Étant le créateur de notre vie, nous avons un grand pouvoir d’action aussi sur notre taux vibratoire, notre indicateur naturel de joie. Plus notre cœur est ouvert, plus on ressent de la joie, plus on vibre fort, plus la paix peut prendre racine en nous.

C’est nous qui décidons comment et avec qui nous passons nos journées et notre temps libre, alors faisons-le intelligemment et faisons-le souvent!

Comment :

Il y a certains activités et lieux qui sont connus pour leur capacité à nous inspirer, à nous ouvrir le cœur et à élever notre vibration. Ensuite il y a nos préférences et nos prédilections personnelles.
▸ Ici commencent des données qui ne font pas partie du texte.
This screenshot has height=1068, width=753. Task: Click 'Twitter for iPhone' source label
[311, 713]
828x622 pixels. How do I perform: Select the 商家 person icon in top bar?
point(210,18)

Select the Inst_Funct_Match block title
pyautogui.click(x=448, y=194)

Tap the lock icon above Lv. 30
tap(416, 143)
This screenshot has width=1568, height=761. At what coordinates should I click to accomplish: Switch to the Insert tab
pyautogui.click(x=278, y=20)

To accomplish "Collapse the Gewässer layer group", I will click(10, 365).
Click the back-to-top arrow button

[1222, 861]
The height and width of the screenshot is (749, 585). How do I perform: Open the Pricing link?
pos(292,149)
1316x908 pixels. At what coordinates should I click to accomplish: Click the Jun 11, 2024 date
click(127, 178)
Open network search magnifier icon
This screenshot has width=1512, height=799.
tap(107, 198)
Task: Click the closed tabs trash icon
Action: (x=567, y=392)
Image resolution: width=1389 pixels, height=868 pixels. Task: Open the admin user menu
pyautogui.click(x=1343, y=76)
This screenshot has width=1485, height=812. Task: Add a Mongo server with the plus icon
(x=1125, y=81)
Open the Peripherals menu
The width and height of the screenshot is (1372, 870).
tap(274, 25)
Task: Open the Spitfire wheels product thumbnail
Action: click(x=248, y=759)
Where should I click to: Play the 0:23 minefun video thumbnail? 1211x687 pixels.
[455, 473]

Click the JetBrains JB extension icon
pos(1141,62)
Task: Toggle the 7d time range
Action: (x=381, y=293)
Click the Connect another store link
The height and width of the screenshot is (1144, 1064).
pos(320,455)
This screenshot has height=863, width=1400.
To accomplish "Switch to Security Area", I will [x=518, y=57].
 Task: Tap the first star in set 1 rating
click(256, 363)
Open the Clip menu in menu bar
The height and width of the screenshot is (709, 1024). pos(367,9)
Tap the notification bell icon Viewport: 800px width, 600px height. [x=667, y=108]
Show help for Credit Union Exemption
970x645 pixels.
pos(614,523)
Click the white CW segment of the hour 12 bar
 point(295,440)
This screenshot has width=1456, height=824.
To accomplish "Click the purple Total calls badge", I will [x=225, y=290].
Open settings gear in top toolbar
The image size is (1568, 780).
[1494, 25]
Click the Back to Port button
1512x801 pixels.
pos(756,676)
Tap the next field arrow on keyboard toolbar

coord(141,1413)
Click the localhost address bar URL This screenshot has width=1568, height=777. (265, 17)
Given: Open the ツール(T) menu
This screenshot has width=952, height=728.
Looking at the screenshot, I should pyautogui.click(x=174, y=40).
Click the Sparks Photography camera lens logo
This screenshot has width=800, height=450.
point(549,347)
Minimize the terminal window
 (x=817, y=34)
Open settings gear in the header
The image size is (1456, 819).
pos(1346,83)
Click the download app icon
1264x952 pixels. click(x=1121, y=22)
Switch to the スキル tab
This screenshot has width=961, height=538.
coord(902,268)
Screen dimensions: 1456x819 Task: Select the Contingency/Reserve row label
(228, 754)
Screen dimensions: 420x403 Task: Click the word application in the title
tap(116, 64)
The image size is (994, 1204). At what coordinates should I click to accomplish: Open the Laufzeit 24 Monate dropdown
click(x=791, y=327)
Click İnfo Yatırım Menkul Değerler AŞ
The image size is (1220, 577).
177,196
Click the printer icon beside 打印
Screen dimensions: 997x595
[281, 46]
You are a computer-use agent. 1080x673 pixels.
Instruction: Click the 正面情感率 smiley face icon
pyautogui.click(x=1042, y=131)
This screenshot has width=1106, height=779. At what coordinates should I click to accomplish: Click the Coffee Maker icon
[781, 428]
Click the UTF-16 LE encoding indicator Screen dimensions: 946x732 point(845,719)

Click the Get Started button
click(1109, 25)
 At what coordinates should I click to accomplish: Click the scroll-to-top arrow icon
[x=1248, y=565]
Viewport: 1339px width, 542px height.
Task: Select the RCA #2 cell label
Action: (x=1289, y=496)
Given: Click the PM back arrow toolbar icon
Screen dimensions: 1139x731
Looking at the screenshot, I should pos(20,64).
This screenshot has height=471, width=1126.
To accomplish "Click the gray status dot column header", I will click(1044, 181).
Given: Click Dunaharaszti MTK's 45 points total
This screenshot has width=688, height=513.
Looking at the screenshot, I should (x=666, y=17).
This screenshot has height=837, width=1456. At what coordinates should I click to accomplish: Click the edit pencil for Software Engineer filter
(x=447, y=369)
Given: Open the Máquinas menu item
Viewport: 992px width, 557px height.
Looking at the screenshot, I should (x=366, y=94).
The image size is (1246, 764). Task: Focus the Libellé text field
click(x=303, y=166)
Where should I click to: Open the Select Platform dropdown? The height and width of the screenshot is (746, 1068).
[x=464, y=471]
Je vous invite à vous inspirer de cette liste et ensuite de suivre ce qui vous fait vibrer de joie :

  • Méditer / instaurer une pratique de présence à soi
  • Nommer ce dont vous avez de la gratitude
  • Passer du temps en nature
  • S’offrir du temps de qualité avec les êtres chers
  • Chanter
  • Danser
  • Pratiquer un sport qui donne du plaisir
  • Faire du bénévolat / aider les autres
  • Contempler de l’art qui vous inspire
  • Pratiquer un art qui vous fait plaisir
  • Toute activité qui vous fait du bien!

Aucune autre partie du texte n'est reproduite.